Under the authority of this law, the executive committee of the Texas Democratic Party adopted a resolution stating that "all white democrats who are qualified under the constitution and laws of Texas" would be allowed to vote. In the 1928 Democratic primary, Dr. L. A. Nixon of El Paso again tried to vote. He was again denied, on the ground that the resolution allowed only whites to vote (Nixon was black). Nixon sued the judges of elections in federal court.

==Issue==
The defendants argued that there was no state action and therefore no equal protection violation, because the Democratic Party was "merely a voluntary association" that had the power to choose its own membership.

==Decision==
The Court, however, in a five to four ruling, reasoned that because the Texas statute gave the party's executive committee the authority to exclude would-be members of the party - an authority, the Court said, that the executive committee hitherto had not possessed - the executive committee was acting under a state grant of power. Because there was state action, the case was controlled by Nixon v. Herndon (1927), which prohibited state officials from "discharg[ing] their official functions in such a way as to discriminate invidiously between white citizens and black".

==Aftermath==
The Court's decision affected all-white primaries in other Southern states.

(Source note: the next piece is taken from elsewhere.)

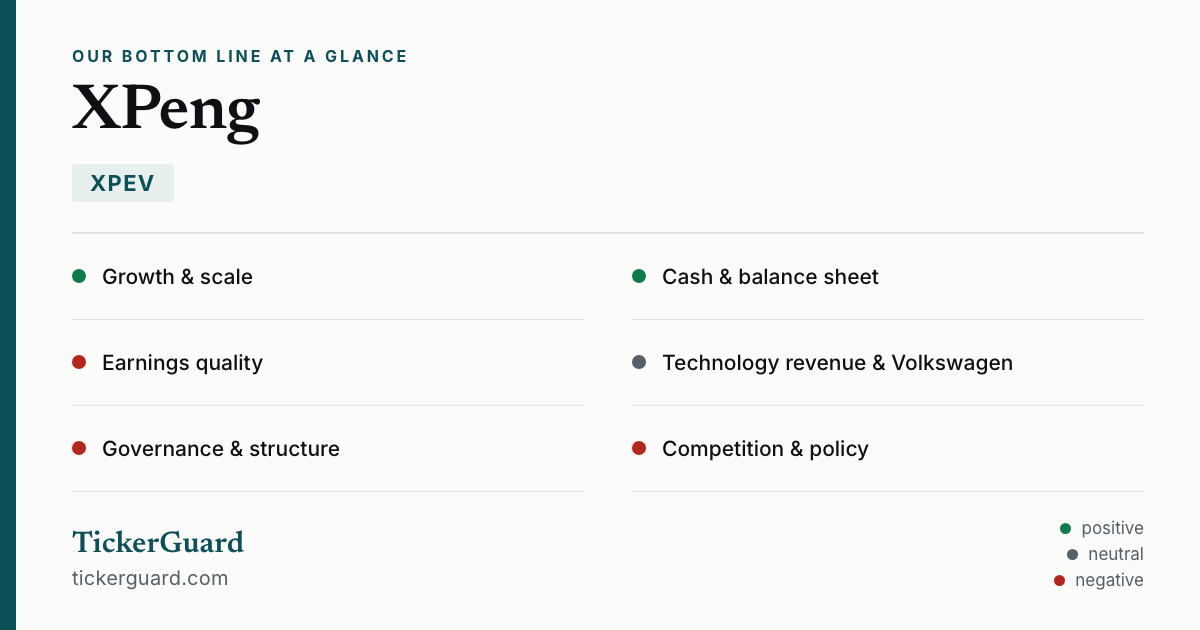
Task: Click the XPeng company title
Action: pos(166,109)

The Democratic Party in Texas responded by barring blacks from participation in the party nominating conventions, and thus effectively continuing the white primary.

Grovey v. Townsend (1935) and Smith v. Allwright (1944) were additional cases brought by African Americans to challenge Texas white primaries. With the latter, the Supreme Court decisively prohibited white primaries.